To his great surprise, with a bound up came not Gregory Lovejoy, who was always a little bit shy of the marketing, but Hilary Lorraine, declared by dress and manner (clearly marked, as now they never can be) of an order wholly different from the people round him.

“Let me help you, sir,” he said; “I have long been looking on; I am sure that I understand it.”

“Forty years have I been at ’un, and I scarcely knows ’un now. They takes a deal of mannerin’, sir, and the prices will go in and out.”

“No doubt; and yet for the sport of it, let me help you, Master Shorne. I will not sell a leaf below the price you whisper to me.”

In such height of life and hurry, half a minute is enough to fetch a great crowd anywhere. It was round the market in ten seconds that a grand lord was going to sell out of Grower Lovejoy’s waggon. For a great wager, of course it must be; and all who could rush, rushed to see. Hilary let them get ready, and waited till he saw that their money was burning. Meanwhile Crusty John was grinning one of his most experienced grins.

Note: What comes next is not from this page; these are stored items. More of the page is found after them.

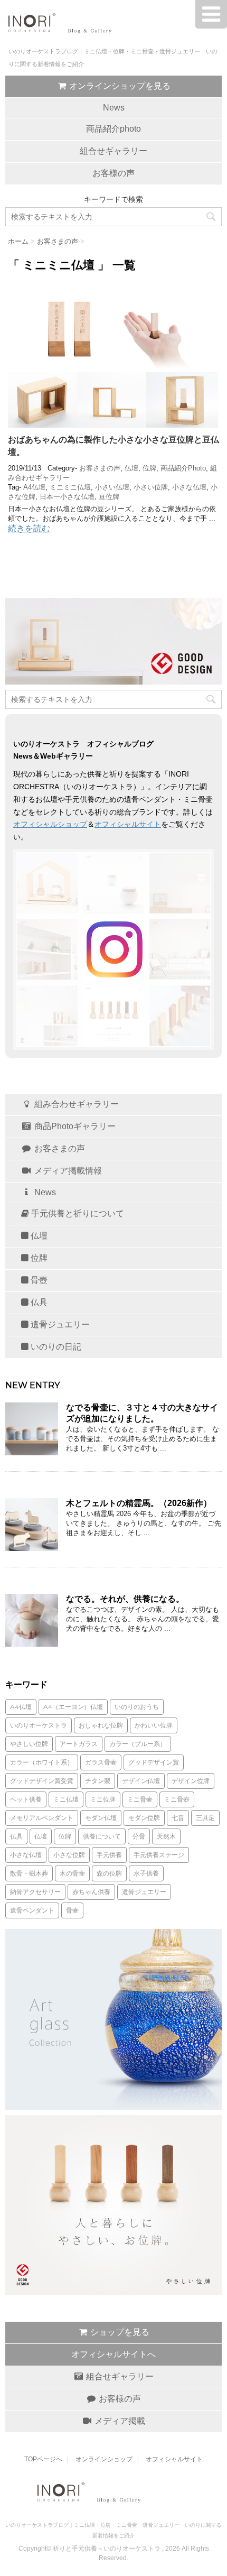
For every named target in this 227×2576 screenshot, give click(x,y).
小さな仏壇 (189, 487)
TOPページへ (43, 2459)
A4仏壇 (34, 487)
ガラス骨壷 (101, 1762)
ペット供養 (26, 1799)
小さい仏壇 (112, 487)
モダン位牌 (144, 1818)
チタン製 (97, 1781)
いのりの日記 (55, 1346)
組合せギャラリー (113, 150)
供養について (102, 1836)
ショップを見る (118, 2332)
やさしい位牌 (29, 1744)
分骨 (139, 1836)
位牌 (149, 468)
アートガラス (79, 1744)
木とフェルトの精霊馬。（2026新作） (139, 1503)
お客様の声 (113, 173)
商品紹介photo (113, 128)
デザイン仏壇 (141, 1781)
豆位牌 (109, 497)
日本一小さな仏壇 (67, 497)
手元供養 (109, 1855)
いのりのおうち (137, 1707)
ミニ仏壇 (66, 1799)
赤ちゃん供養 (91, 1892)
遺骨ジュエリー (59, 1324)
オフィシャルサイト (127, 824)
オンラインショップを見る (119, 85)
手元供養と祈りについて (76, 1213)
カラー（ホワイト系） (41, 1762)
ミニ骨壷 (140, 1799)
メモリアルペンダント (41, 1818)
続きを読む (29, 528)
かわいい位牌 (154, 1725)
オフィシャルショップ (50, 824)
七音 (178, 1818)
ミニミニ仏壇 (70, 487)
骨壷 (72, 1910)
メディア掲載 (118, 2420)
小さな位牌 (69, 1855)
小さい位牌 (151, 487)
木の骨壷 (72, 1873)
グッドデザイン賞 (153, 1762)
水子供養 (146, 1873)
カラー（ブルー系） (137, 1744)
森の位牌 (109, 1873)
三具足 (205, 1818)
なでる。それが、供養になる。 (125, 1598)
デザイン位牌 (191, 1781)
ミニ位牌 (103, 1799)
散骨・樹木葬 (29, 1873)
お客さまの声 (99, 468)
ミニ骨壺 (177, 1799)
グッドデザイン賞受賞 (41, 1781)
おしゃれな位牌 (101, 1725)
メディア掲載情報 (67, 1170)
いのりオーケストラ (38, 1725)
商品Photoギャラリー (74, 1126)
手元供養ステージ (159, 1855)
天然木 (166, 1836)
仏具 (38, 1302)
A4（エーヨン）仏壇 (73, 1707)
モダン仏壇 (101, 1818)
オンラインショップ (104, 2459)
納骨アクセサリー (35, 1892)
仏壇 (131, 468)
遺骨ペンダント (32, 1910)
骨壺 (38, 1280)
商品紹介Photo (183, 468)
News (114, 107)
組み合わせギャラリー (75, 1104)
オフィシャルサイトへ (113, 2354)
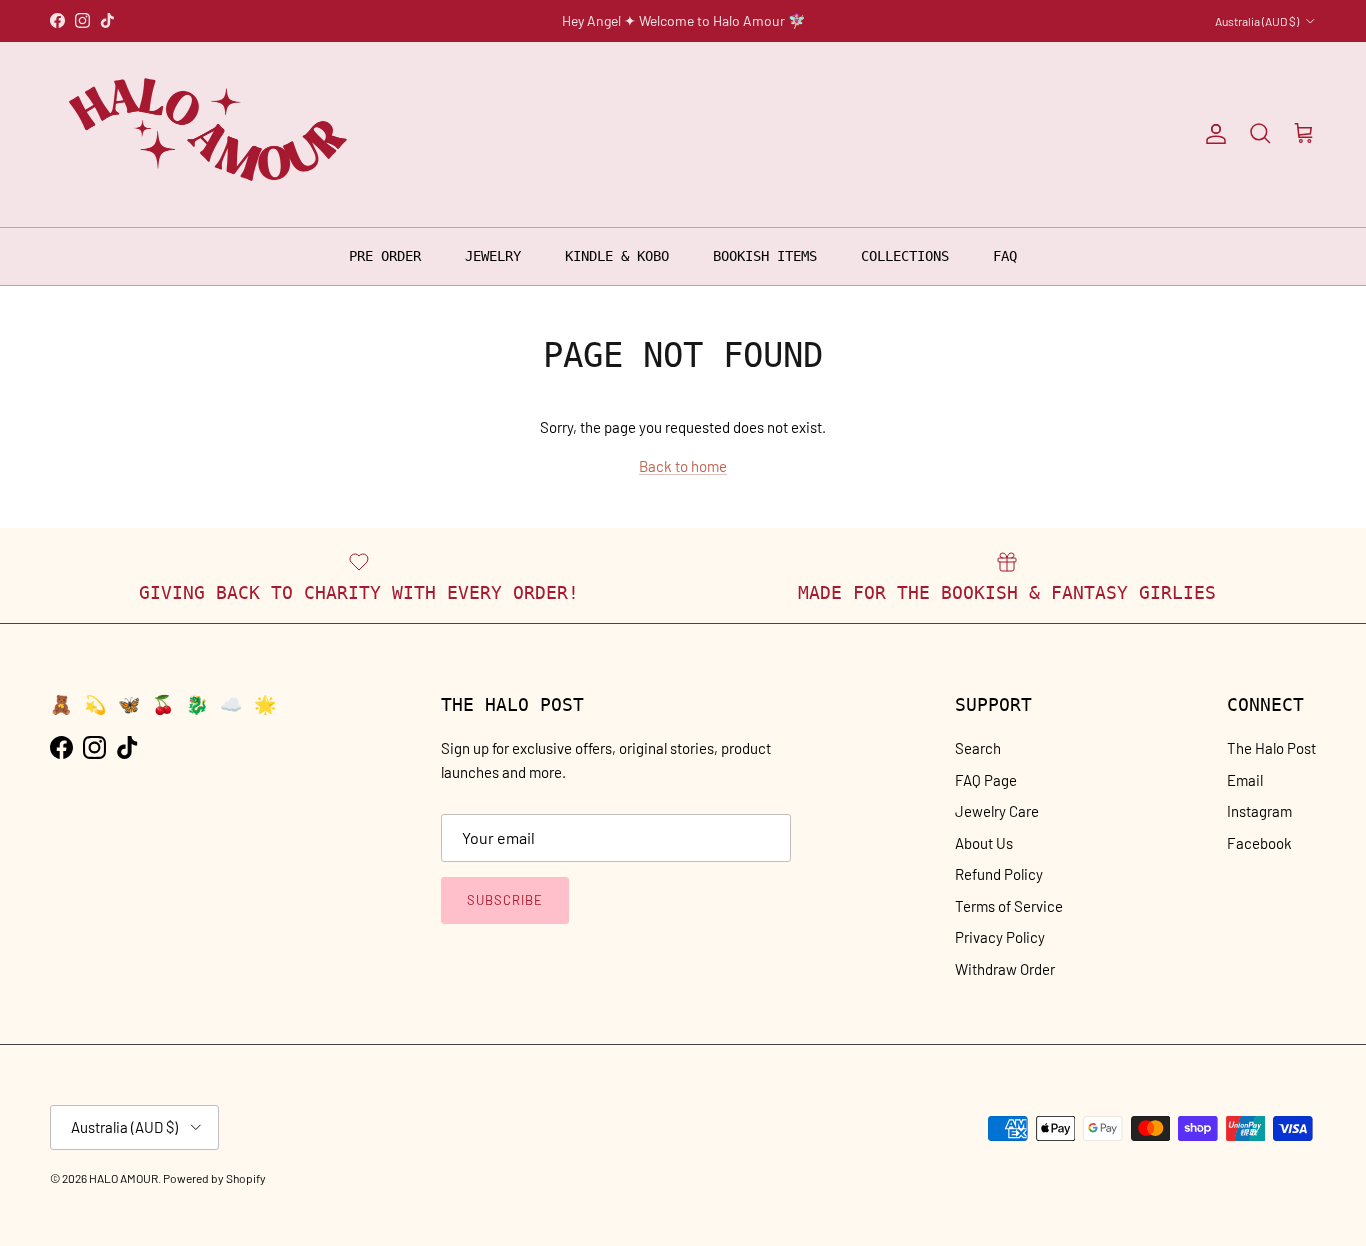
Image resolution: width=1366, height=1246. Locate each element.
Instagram (1259, 811)
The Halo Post (1271, 748)
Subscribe (505, 900)
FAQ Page (986, 780)
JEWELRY (493, 255)
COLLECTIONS (905, 255)
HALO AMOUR (123, 1178)
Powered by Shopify (214, 1178)
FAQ (1005, 255)
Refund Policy (999, 874)
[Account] (1212, 134)
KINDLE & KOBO (617, 255)
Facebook (1259, 843)
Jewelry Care (997, 811)
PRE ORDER (385, 255)
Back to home (683, 466)
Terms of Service (1009, 906)
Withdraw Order (1005, 969)
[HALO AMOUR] (212, 134)
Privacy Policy (1000, 937)
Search (978, 748)
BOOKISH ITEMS (765, 255)
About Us (984, 843)
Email (1245, 780)
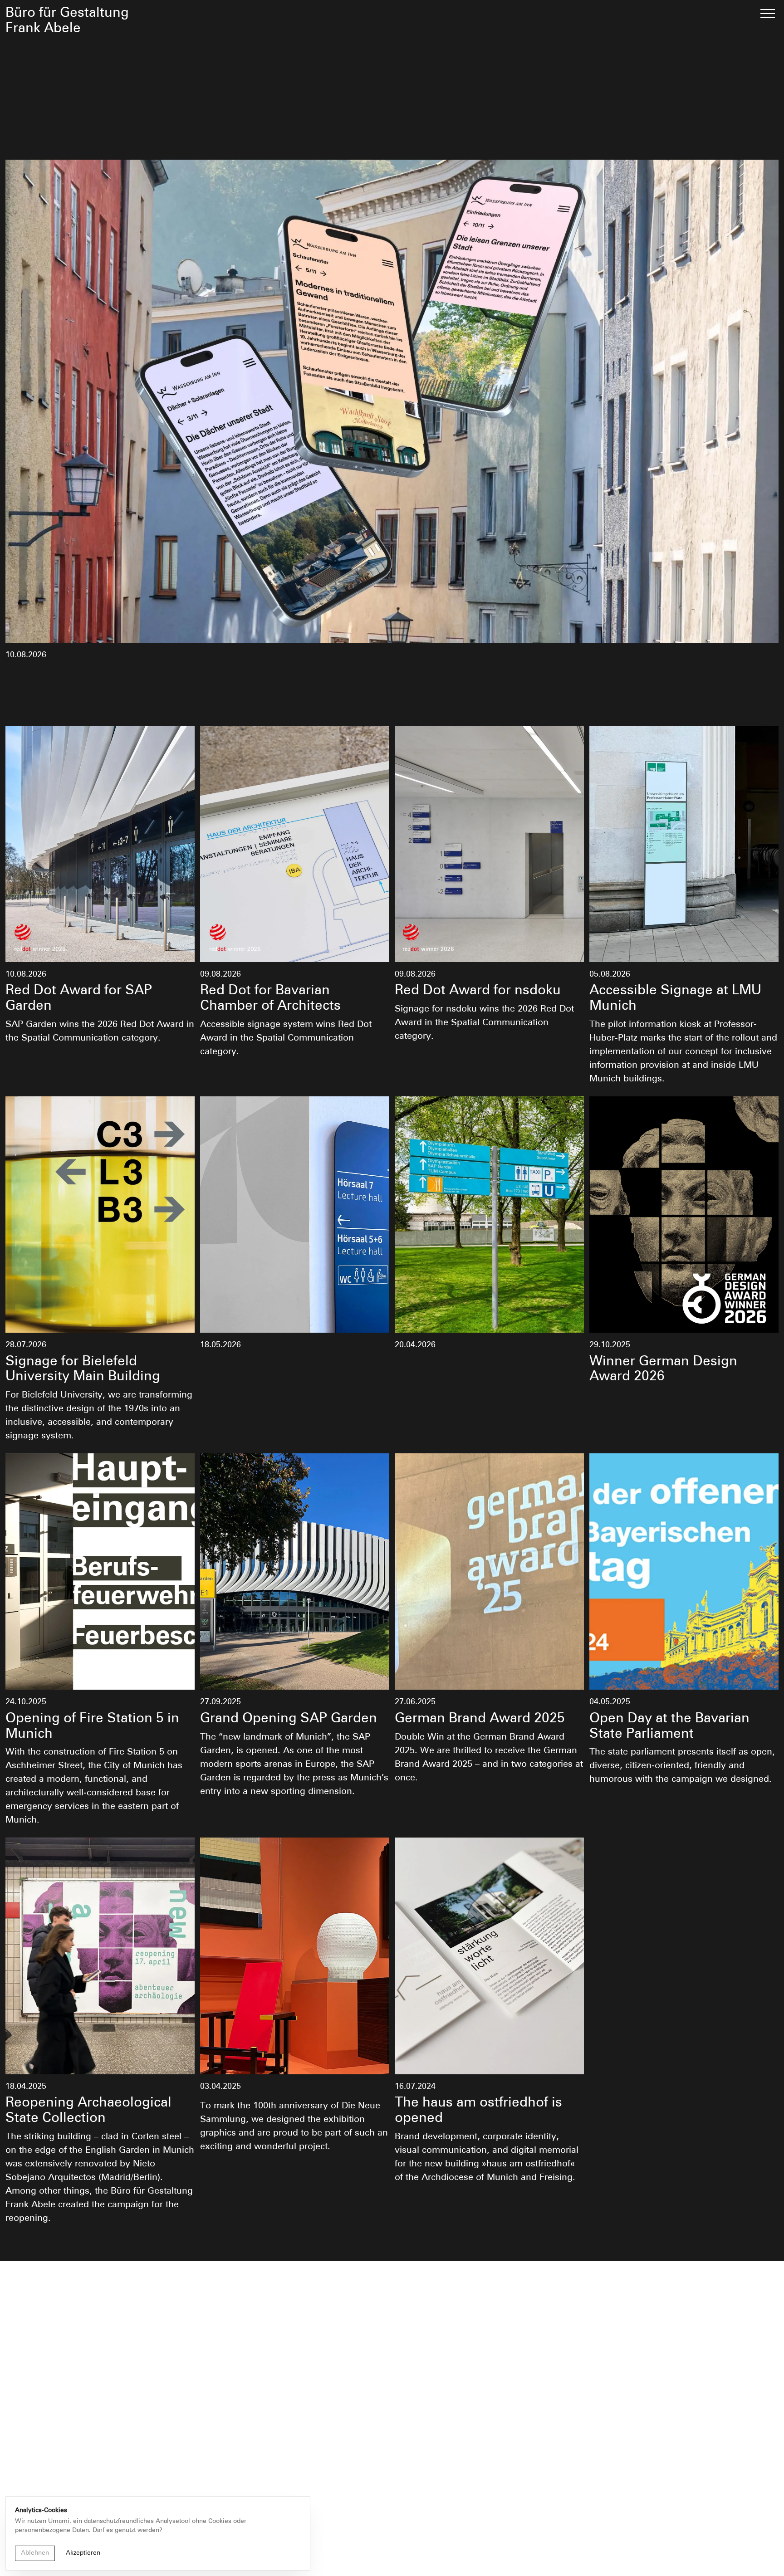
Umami (58, 2521)
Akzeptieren (83, 2553)
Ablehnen (35, 2553)
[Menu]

“Don’t let him; oh, don’t let him,” Gregory shouted to the salesman, as Hilary came to the rostrum with a bunch of carrots in one hand and a cauliflower in the other – “What would his friends say if they heard it?”

“Nay, I’ll not let ’un,” John Shorne answered, mischievously taking the verb in its (now) provincial sense; “why should I let ’un? It can’t hurt he, and it may do good to we.”

In less than ten minutes the van was cleared, and at such prices as Grower Lovejoy’s goods had not fetched all through the summer. Such competition arose for the honour of purchasing from a “nobleman,” and so enchanted were the dealers’ ladies, many of whom came thronging round, with Hilary’s bright complexion, gay address, and complaisancy.